The version above is an older one and if you want to test out the tool I recommend that you clone the repository from github (which is linked above). The newest version has support for gzip. However the gzip experiment did not produce the results I expected. Therefore support for sending gzip compressed data with the tool will be removed in the future. The tool compiles and works just fine as it is right now though. As the idea is to open a ton of connections to a target server, it is essential that you increase the amount of file descriptors that you can use in the system. This is usually set to something around 1024 or such. And the limit I have set in the example below can be anything, as long as you don't reach the limit because then the test might fail.

/etc/security/limits.conf

* soft nofile 65000
* hard nofile 65000
root soft nofile 65000
root hard nofile 65000

This is also covered in the readme on github that I linked earlier.

Okay so how does this affect different servers?

Together with a colleague (Stefan Ivarsson), a number of tests were made and documented to test the effects this will have on different systems.
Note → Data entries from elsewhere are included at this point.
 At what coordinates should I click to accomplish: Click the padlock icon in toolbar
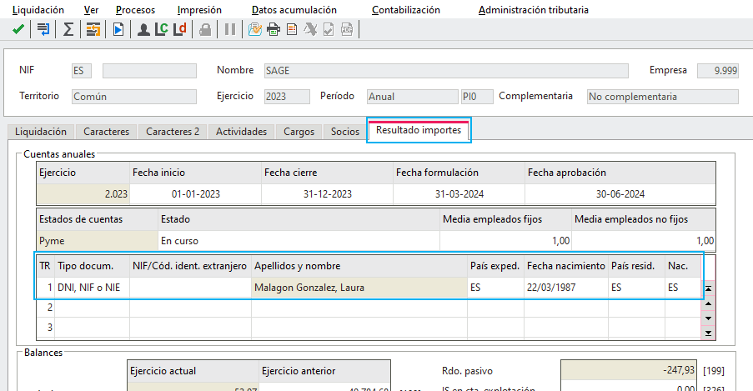[205, 30]
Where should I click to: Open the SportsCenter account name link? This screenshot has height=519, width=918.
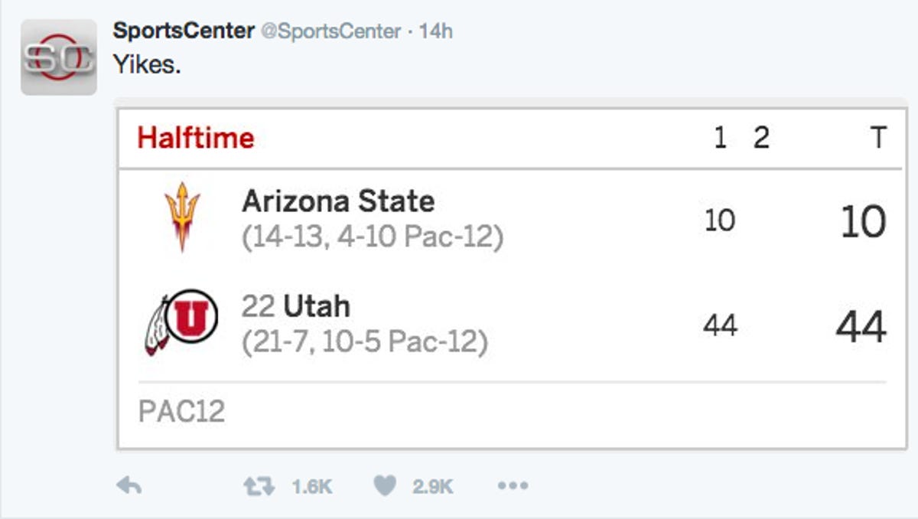point(184,31)
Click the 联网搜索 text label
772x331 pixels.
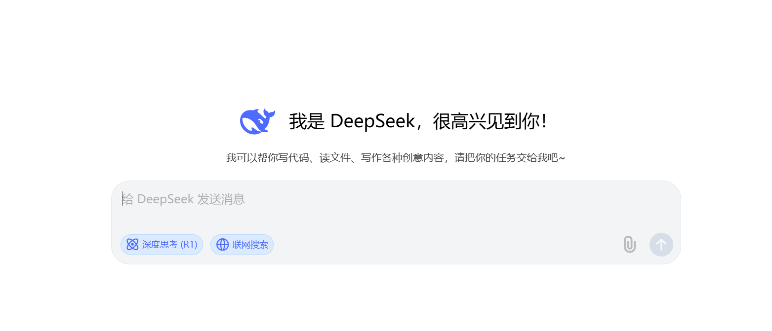pyautogui.click(x=250, y=245)
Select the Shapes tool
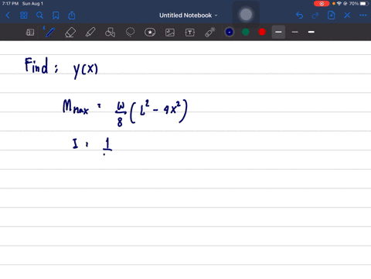The height and width of the screenshot is (279, 371). click(110, 33)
The effects differs quite a bit, and if you want to make sure if this works on your own setup or not the best way would be to simply test it in a safe environment (Like a test server that is separated from your production environment).

Setup 1
Operating system: Debian (Jessie, VirtualBox)
Web server: Apache (2.4.10)
Scripting module: mod_php (PHP 5.6.19-0+deb8u1)
Max allowed files per request: 20 (Default)
Max allowed post size: 8 MB (Default)
RAM: 2GB
CPU Core: 1
HDD: 8GB

So basically what this meant for the test was that I could set my tool to send 20 files per request with a max size of 0.4 MB, but to give some margin for headers and such, I set it to 0.3 per file. There are two different ways that I wanted to test this attack. The first one is to send as large files as possible, which would fill up disk space and hopefully disrupt services as the machine ran out of space. The second way was to send as many small files as possible and make the server stressed by opening too many file handles. As it turns out, both methods are good for different servers and setup and will prove fatal for the server depending on certain factors (setup, ram, bandwidth, space etc).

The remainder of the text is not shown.